When developing software in an embedded environment, the most likely scenario when testing a new hardware interface is… nothing happens. Unless things work perfectly, it is difficult to know where to begin looking for problems. With a logic analyzer, one can capture and visualize any data that is being transmitted.
For example, when working on software to drive a serial port, it is possible to determine whether anything is being transmitted, and if so, what. This becomes especially important where the embedded processor is communicating with an external device - where every command requires a transmitting and receiving a specific binary sequence. A logic analyzer provides the key to observing the actual communication events (if any!).
One of the most useful techniques for debugging software is to print messages to a terminal.
Serial communication through USART (Universal Synchronous Asynchronous Receiver Transmitter), in order to access a terminal on the board.
Asynchronous serial - debugging
How to approach debugging?
-
Make sure that you are working on code that is built cleanly—without warnings
-
You need to gather all the relevant data - in some cases, you may need to watch the user who reported the bug in action to get a sufficient level of detail
-
The best way to start fixing a bug is to make it reproducible. After all, if you can’t reproduce it, how will you know if it is ever fixed? Failing Test Before Fixing Code - be able to reproduce the case with one command
- Read the Damn Error Message
- Bad Results - What if it’s not a crash? What if it’s just a bad result? Understand the definition of fault, error, and failure (from ECE 716)
- Use a debugger - ensure you also see the incorrect value in the debugger
- Make sure you know how to move up and down the call stack and examine the local stack environment
- Keep notes of your process
-
Sensitivity to Input Values - get a copy of the data that makes your program fail, and make sure that it fails in your environment as well
-
Regressions Across Releases - look back into your release git history and see what release was the last one that worked fine and see what changes were introduced right before the bug
-
Use binary chop (binary search) - with the stack trace errors log, the releases between the current one and the last working, and with input data
- Logging and tracing
- Debuggers generally focus on the state of the program now. Sometimes, you need more—you must watch the state of a program or a data structure over time.
- Tracing statements are those little diagnostic messages you print to the screen or to a file that say things such as “got here” and “value of x = 2.”
-
Rubber Ducking - A very simple but particularly useful technique for finding the cause of a problem is to explain it to someone else.
- Don’t Assume It—Prove It Don’t gloss over a routine or piece of code involved in the bug because you “know” it works. Prove it. Prove it in this context, with this data, with these boundary conditions. - basically, what you learned at ECE 653
Systematic debugging:
- Debugging
- Tracing: is a specialized use of logging to record information about a program’s execution.

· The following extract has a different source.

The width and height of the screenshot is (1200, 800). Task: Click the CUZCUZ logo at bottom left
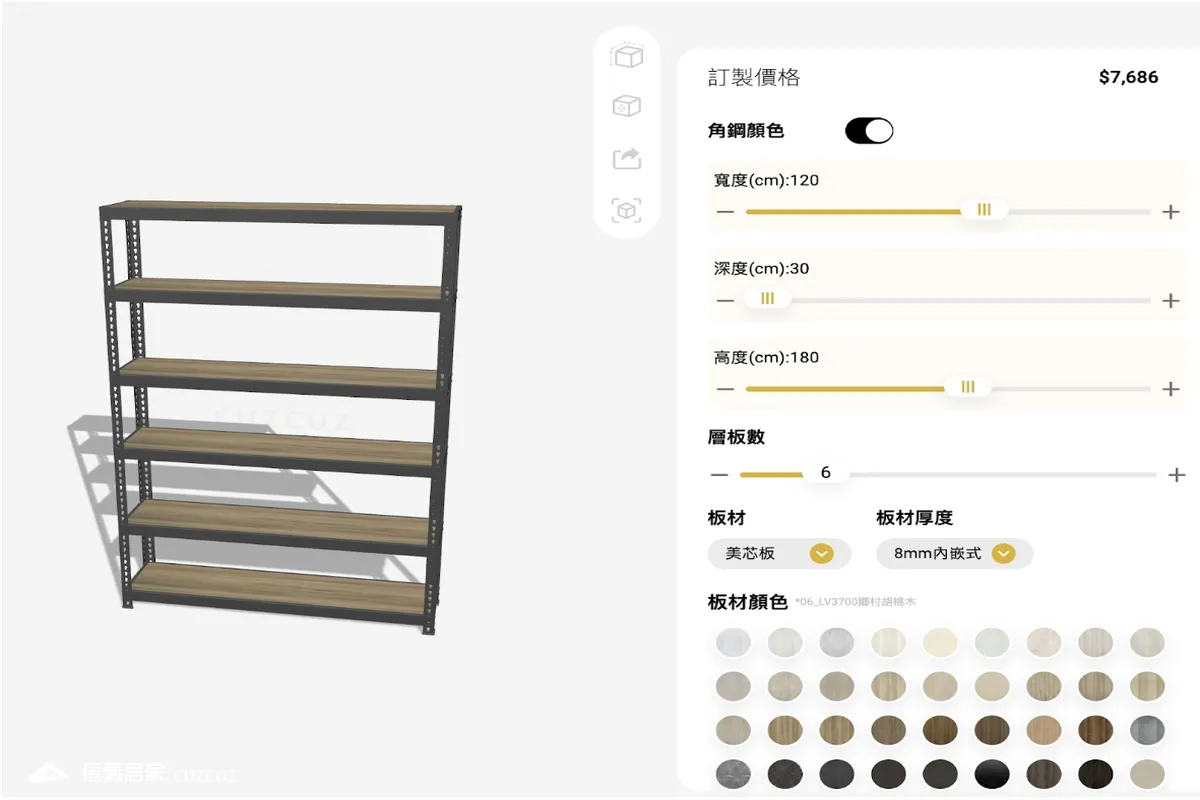[x=132, y=772]
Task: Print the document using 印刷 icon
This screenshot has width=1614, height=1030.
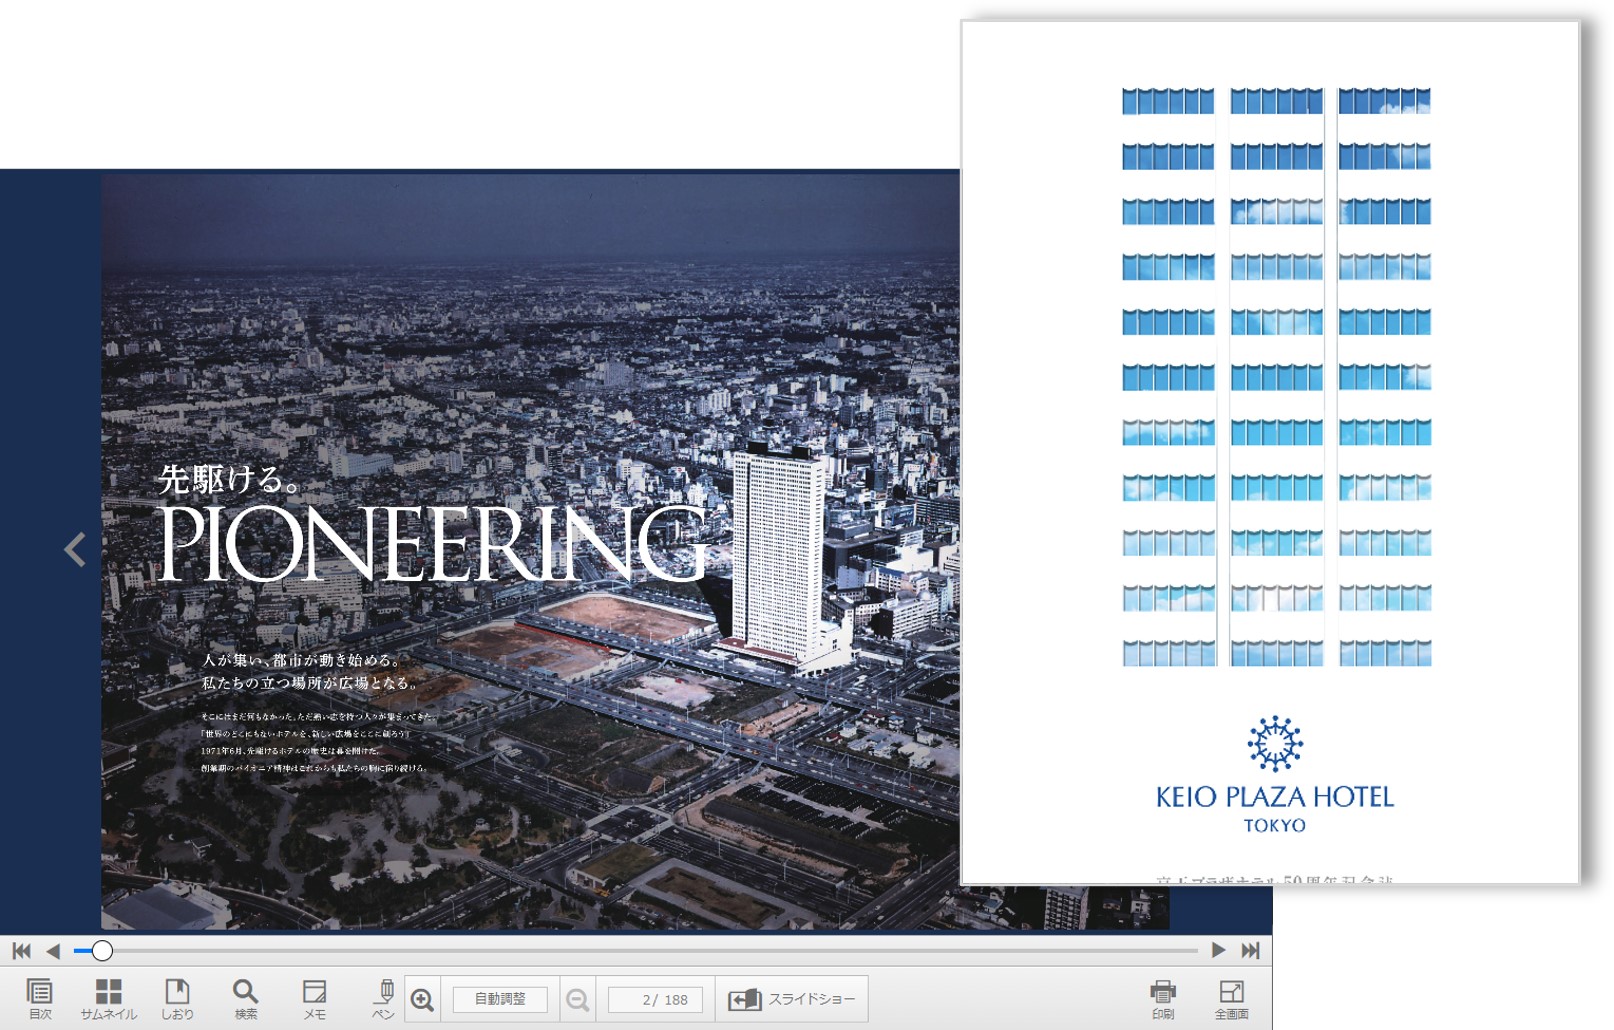Action: (1162, 997)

- Profiling: measuring an application or system by running a profiler analysis tool. Profiling tools can focus on many aspects: function call times and count, memory usage, CPU load, and resource usage
Debugging Tools and Techniques
Software
- Tracing - print statements to the terminal, logs
- GDB
- Kernel - KGDB
- Stack trace analysis (kernel - scripts/decode_stacktrace.sh)
Hardware
- Oscilloscope
- Logic Analyzer
Debugging Checklist

Frequently Asked Questions
How do you approach debugging? System debugging
The 13 Golden Rules of Debugging by Sebastian Fischmeister
-
Understand the requirements: make sure you build the right program, have the right environment and tests.
-
Make it fail: find a clear error state; will also serve as an input for regression test; example: assert statements; with timing error, place a guard that checks whether something has been completed.
-
Simplify the test case: complicated test cases complicate reasoning about the bug.
-
Read the right error message
-
Check the plug: check that all the connections are correct.
-
Separate facts from interpretetion: revisit the processor specification; recheck some of your assumed knowledge.
-
Divide and conquer: reduce the test case, test one assumption after the other.
-
Match the tool to the bug: learn special tools.
-
One change at a time: this is particularly deadly.
-
Keep an audit trail: use a version control system with local branching.
-
Get a fresh view: explain the code to your car - seriously!
-
If you didn’t fix it, it ain’t fixed: changing code that works can only introduce new bugs.
-
Cover your bugfix with a regression test: the easiest way to build up a test suite.